Medal of Honor: Warfighter preview
Don't ask how many people they've killed.
Don't ask how many people they've killed. They hate that,” EA's representative tells me. “And please stay away from politics.” That's right, readers. It's time to find out just how authentic and respectful this year's other military shooter is. So sit back and get ready to discover just what gun accoutrements are 'in' this season.
My cynicism doesn't last. Once 'Nate' and 'Kevin' stroll into the room (no surnames given, no interviews allowed) and I hear the tale of how Medal of Honor: Warfighter came into being, it's hard to keep joking. Likewise I can cock my head to the left so far that it's practically horizontal, yet I still feel a quiet awe for any one who can look me in the eye and say, “My mind is my weapon. My guns are an extension of my will.”
Warfighter started out separately from Medal of Honor, as a franchise all its own, its origins a 'vent book' that Nate and Kevin wrote over a bottle of vodka during a spell in an undisclosed volatile region, frustrated by the dithering politicians back home. In time this became 'Faceless' - a document with the juiciest parts removed and a narrative locked in place, which in turn found its way to the desk of (then Vivendi) executive producer Greg Goodrich.
“It was very different in the beginning, that manuscript,” explains Goodrich, now at EA Danger Close. “That story; it had a lot of teeth, it was very aggressive. Very dark in places.” It was pitched to EA, and had been in production for six months before board-level machinations saw the team merged with that of the upcoming Medal of Honor reboot. As such the Warfighter project was hustled beneath Medal of Honor's camo-coloured umbrella late in the last game's development, and slated as material for a sequel. “We lifted Mother and Preacher out of their story and dropped them into the last game,” says Goodrich, a man with a rich PC past in both Return to Castle Wolfenstein and Kingpin. “We intentionally kept Preacher very quiet, as we knew his story was something special.”

WHAT TO DO.
A. Write out the passage of the preview starting at "Medal of Honor: Warfighter preview" and ending at "are 'in' this season.".
B. According to the preview, how long had Warfighter been in production before its team was merged with that of the Medal of Honor reboot?
The dataset records are not needed for any task.

(Dataset records)
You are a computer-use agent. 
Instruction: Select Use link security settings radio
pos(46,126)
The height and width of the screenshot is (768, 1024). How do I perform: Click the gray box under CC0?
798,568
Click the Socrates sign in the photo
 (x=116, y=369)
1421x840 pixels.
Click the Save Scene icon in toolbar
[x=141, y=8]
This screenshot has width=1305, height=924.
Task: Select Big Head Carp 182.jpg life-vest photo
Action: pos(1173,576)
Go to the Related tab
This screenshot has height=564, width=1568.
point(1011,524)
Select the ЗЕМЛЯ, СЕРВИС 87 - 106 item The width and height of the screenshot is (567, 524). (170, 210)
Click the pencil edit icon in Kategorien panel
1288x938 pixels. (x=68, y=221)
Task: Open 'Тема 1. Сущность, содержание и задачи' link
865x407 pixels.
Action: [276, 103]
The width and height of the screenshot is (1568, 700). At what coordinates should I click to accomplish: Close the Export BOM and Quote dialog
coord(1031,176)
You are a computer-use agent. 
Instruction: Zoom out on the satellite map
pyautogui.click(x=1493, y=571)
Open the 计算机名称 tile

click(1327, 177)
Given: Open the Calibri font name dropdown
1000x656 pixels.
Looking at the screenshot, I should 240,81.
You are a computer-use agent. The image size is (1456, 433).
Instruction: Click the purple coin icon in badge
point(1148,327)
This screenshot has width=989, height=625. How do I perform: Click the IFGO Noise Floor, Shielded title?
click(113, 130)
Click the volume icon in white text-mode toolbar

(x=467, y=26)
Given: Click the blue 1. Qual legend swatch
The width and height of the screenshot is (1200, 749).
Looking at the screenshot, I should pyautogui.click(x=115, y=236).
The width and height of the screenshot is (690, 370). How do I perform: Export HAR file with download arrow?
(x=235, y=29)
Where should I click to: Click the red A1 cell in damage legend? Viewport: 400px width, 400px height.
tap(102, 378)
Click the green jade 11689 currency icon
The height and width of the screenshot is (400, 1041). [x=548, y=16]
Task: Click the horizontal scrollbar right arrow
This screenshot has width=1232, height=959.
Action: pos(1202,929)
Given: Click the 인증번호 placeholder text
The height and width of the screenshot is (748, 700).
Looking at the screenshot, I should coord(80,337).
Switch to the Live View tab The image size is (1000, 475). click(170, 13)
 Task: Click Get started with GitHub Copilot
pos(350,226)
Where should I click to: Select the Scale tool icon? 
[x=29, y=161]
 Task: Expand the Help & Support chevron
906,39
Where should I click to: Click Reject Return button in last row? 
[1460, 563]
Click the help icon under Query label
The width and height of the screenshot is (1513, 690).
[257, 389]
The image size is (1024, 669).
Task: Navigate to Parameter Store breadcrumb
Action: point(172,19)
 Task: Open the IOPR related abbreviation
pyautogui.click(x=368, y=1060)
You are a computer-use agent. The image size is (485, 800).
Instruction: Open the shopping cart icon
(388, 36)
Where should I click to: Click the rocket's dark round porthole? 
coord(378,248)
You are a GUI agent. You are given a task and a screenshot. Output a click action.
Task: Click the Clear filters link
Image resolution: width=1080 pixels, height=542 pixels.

RESPONSES BY TASK.
A.
Medal of Honor: Warfighter preview
Don't ask how many people they've killed.
Don't ask how many people they've killed. They hate that,” EA's representative tells me. “And please stay away from politics.” That's right, readers. It's time to find out just how authentic and respectful this year's other military shooter is. So sit back and get ready to discover just what gun accoutrements are 'in' this season.

B. Six months.